- [SOURCE TEXT]:
════════

# Almont to Blue Messa Res..



## lmyers (Jun 10, 2008)

You can probably do it all in one day....but I don't think you want to go all the way to the reservoir. There is a takeout a short ways before you hit the slack water... 

Here are some very good descriptions for you to read:

"The local play park for Gunnison. Starts off with a diversion structure, then two man made holes, the first being smaller than the second, and then a class III+ low head dam a short ways down. There are lots of waves and half-river drops on this stretch, and is a high quality local run."

Upper Gunny - Gunnison River | EddyFlower

North Bridge Run - Gunnison River | EddyFlower

Gunnison Play Park - Gunnison River | EddyFlower

My suggestion would be to put in a short ways up on the Taylor wherever your comfortable (it's all roadside) and taking out at the Gunnison Playpark. If you run the park and "Psychedelic Falls" stretch below you will be pushing your luck, only to paddle flatwater with a likely headwind at the end...

Lower Taylor - Taylor River | EddyFlower

oh, and use a quality PFD and helmet please.


----------



## rebar (Aug 20, 2013)

Super, thanks.. Is my location called west of gunni WW park actually "McCabe Lane".?


----------



## lmyers (Jun 10, 2008)

Couldn't tell ya. I haven't personally ran the stretch. I have a couple friends in Gunny who run it and also use the Buzz, but obviously they haven't seen this thread. You could probably run down to McCabe's in your boat, but would likely need to make a portage....


----------



## HalJ (Apr 9, 2013)

════════

- [GIVEN EXERCISE 1]:
In the paddling thread, where does lmyers suggest taking out?

- [EXTRACTED ENTRIES]:
════════

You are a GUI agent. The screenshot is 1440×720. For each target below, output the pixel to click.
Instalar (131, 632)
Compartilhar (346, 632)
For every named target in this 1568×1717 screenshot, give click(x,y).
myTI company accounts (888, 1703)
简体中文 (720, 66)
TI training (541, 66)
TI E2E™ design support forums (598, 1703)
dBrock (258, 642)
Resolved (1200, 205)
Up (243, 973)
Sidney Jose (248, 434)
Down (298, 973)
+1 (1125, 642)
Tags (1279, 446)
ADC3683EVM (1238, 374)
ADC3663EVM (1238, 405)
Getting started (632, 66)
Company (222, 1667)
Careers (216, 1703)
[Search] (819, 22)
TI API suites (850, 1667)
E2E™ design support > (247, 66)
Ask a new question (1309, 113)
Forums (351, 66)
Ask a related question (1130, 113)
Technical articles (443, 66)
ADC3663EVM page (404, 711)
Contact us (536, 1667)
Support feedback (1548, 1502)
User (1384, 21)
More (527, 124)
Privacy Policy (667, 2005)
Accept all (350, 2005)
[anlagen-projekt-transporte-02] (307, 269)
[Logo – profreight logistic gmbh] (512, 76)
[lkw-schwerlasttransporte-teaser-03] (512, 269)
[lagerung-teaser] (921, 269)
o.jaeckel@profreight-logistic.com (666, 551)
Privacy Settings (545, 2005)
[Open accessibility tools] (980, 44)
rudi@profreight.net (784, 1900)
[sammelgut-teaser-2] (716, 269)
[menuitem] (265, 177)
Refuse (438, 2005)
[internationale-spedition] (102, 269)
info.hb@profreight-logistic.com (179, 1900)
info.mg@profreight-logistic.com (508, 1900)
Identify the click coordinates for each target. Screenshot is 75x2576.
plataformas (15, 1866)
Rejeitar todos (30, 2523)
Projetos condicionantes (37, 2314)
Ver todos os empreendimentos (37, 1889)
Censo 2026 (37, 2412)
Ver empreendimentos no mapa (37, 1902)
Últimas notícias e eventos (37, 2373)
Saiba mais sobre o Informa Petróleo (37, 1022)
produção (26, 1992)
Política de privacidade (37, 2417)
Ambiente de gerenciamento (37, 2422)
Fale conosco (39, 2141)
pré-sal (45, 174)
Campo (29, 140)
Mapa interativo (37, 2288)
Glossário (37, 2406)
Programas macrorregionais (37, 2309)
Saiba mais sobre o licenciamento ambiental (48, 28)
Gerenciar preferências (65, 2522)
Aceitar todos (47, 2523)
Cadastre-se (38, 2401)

════════

- [GIVEN EXERCISE 2]:
In the listing, change "Saiba mais" to "Leia mais" in the lines starting with the line with "rudi@profreight.net (784, 1900)" and going on through the line with "Gerenciar preferências (65, 2522)", leaving all else as it is, and give back only those lines.

- [COMPLETE RESPONSE 1]:
At the Gunnison Playpark.

- [COMPLETE RESPONSE 2]:
rudi@profreight.net (784, 1900)
[sammelgut-teaser-2] (716, 269)
[menuitem] (265, 177)
Refuse (438, 2005)
[internationale-spedition] (102, 269)
info.hb@profreight-logistic.com (179, 1900)
info.mg@profreight-logistic.com (508, 1900)
Identify the click coordinates for each target. Screenshot is 75x2576.
plataformas (15, 1866)
Rejeitar todos (30, 2523)
Projetos condicionantes (37, 2314)
Ver todos os empreendimentos (37, 1889)
Censo 2026 (37, 2412)
Ver empreendimentos no mapa (37, 1902)
Últimas notícias e eventos (37, 2373)
Leia mais sobre o Informa Petróleo (37, 1022)
produção (26, 1992)
Política de privacidade (37, 2417)
Ambiente de gerenciamento (37, 2422)
Fale conosco (39, 2141)
pré-sal (45, 174)
Campo (29, 140)
Mapa interativo (37, 2288)
Glossário (37, 2406)
Programas macrorregionais (37, 2309)
Leia mais sobre o licenciamento ambiental (48, 28)
Gerenciar preferências (65, 2522)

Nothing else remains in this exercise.